About this exercise:
What is needed is a word-for-word copy of the lines below from the one with "How do I perform: Click" through the one with "621x543 pixels.", both included, with every picture left out.

Records to process:
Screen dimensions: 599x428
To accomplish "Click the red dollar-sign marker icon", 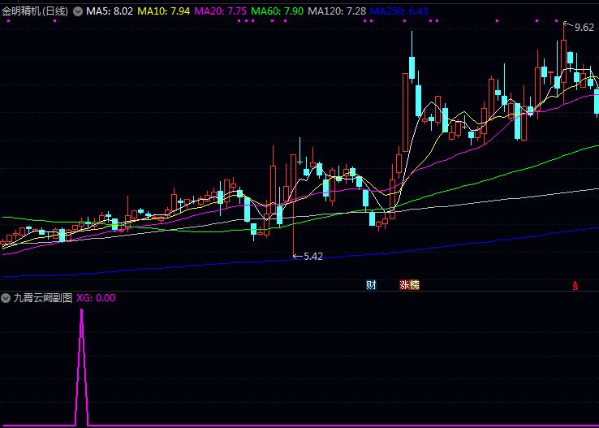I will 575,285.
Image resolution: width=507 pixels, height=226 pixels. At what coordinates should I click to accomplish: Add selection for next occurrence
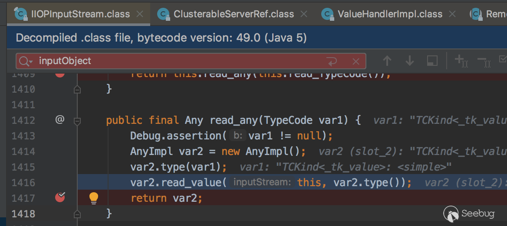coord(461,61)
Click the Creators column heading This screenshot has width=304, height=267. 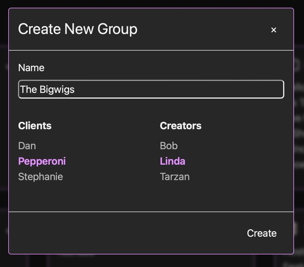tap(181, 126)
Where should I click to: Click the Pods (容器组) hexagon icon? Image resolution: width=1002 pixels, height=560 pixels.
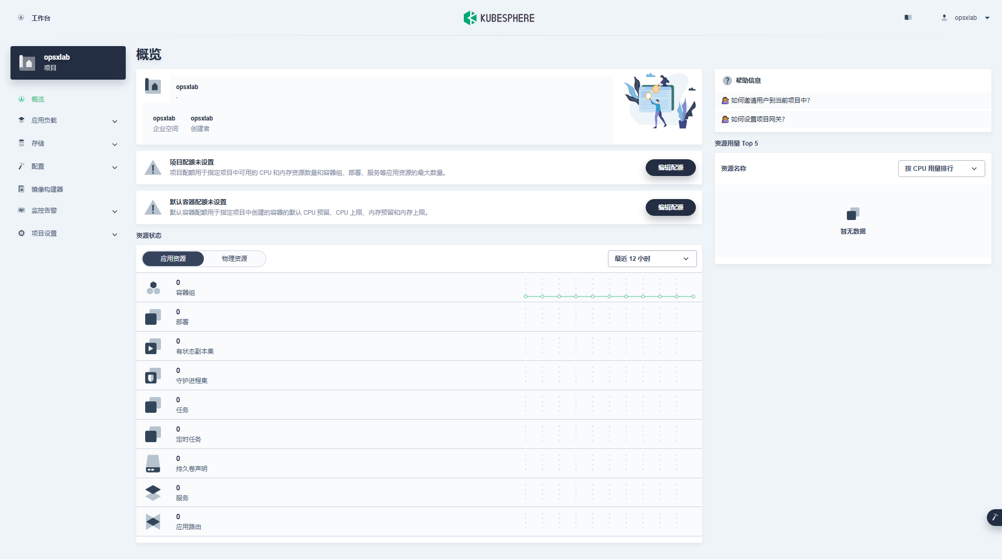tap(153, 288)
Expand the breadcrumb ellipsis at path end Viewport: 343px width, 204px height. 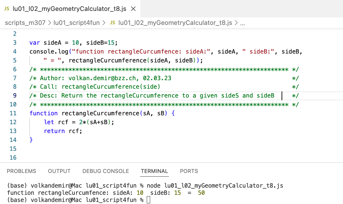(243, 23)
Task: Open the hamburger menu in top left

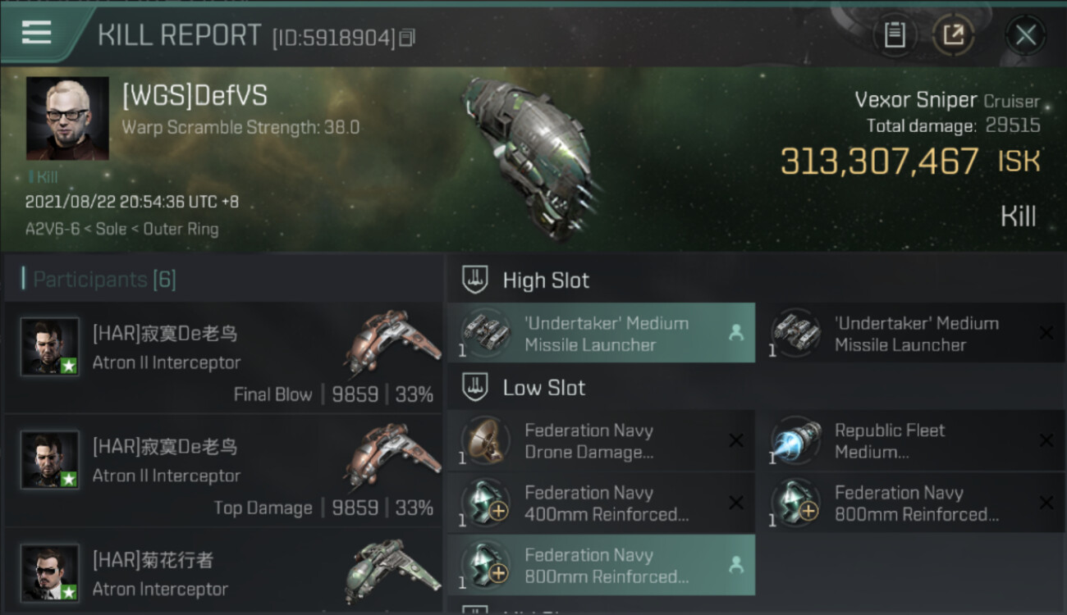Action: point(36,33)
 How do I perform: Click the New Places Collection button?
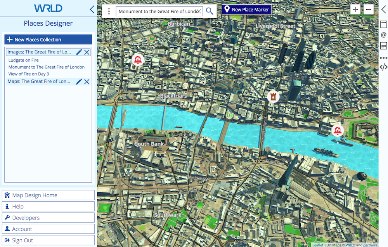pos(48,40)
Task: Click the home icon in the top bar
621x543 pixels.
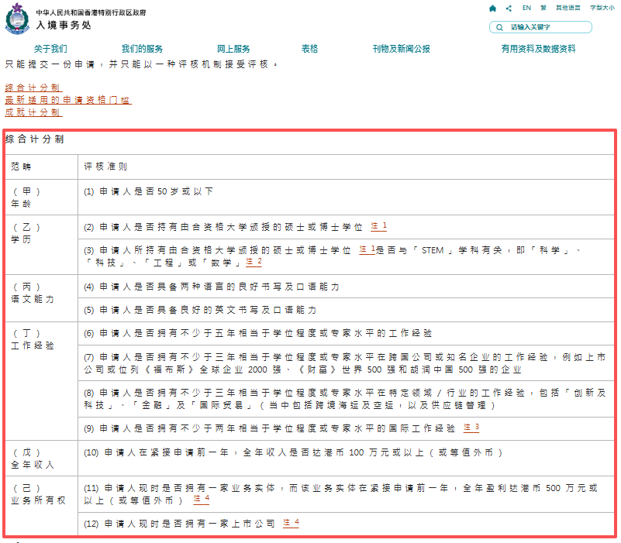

--

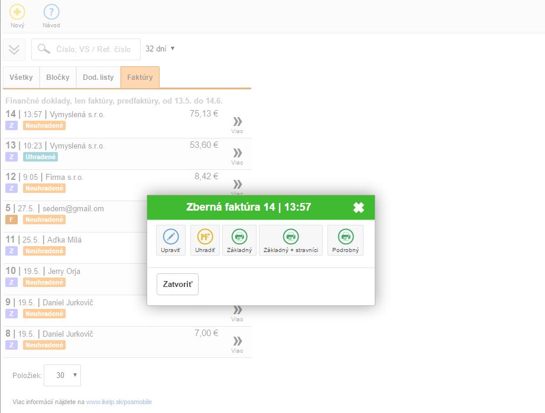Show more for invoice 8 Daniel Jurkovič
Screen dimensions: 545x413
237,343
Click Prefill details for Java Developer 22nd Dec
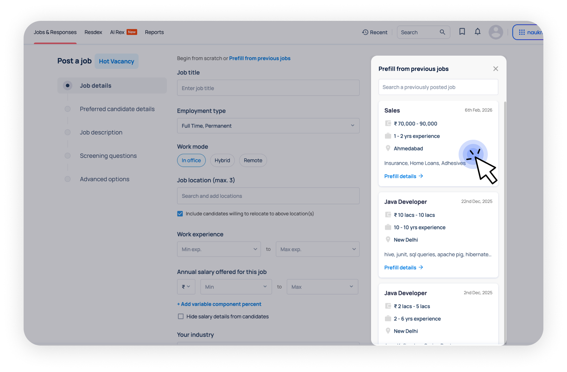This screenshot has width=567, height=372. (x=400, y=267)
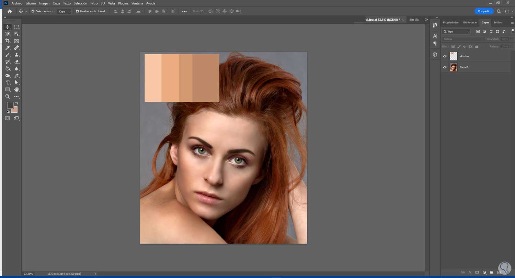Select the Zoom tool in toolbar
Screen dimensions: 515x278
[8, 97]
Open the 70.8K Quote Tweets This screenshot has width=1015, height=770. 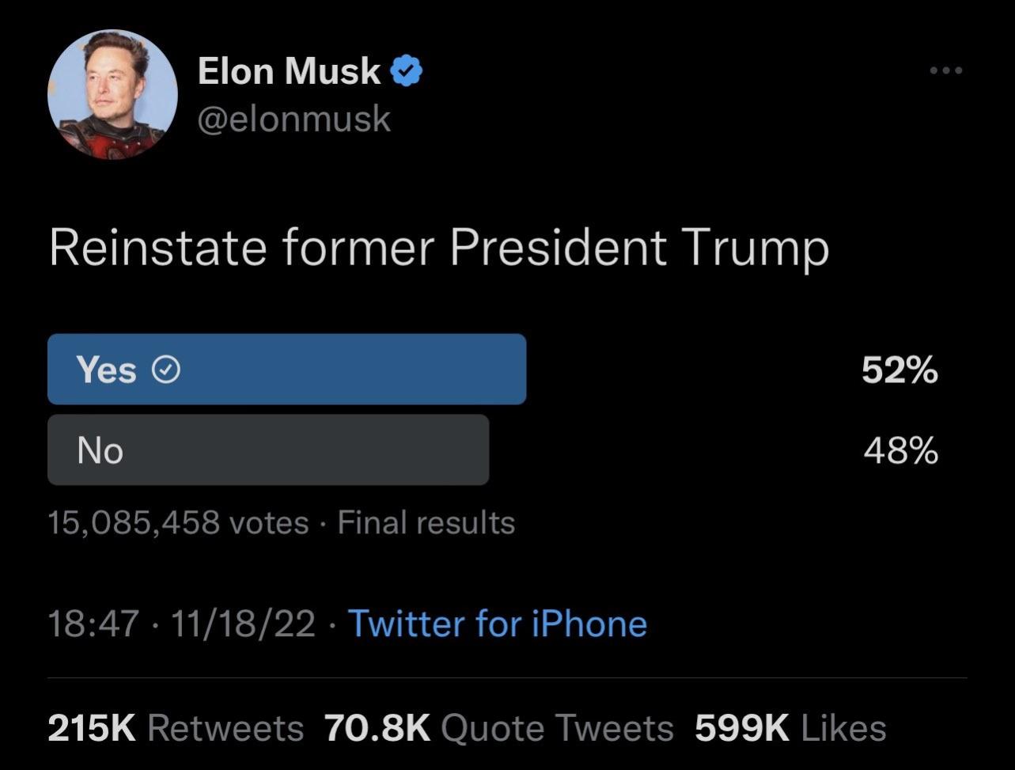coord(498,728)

---

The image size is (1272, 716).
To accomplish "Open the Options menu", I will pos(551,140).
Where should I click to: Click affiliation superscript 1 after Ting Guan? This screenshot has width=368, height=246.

Solution to this task:
 How do I perform: Click the New Places Collection button?
pos(48,40)
Task: Click the home icon in the top bar
621x543 pixels.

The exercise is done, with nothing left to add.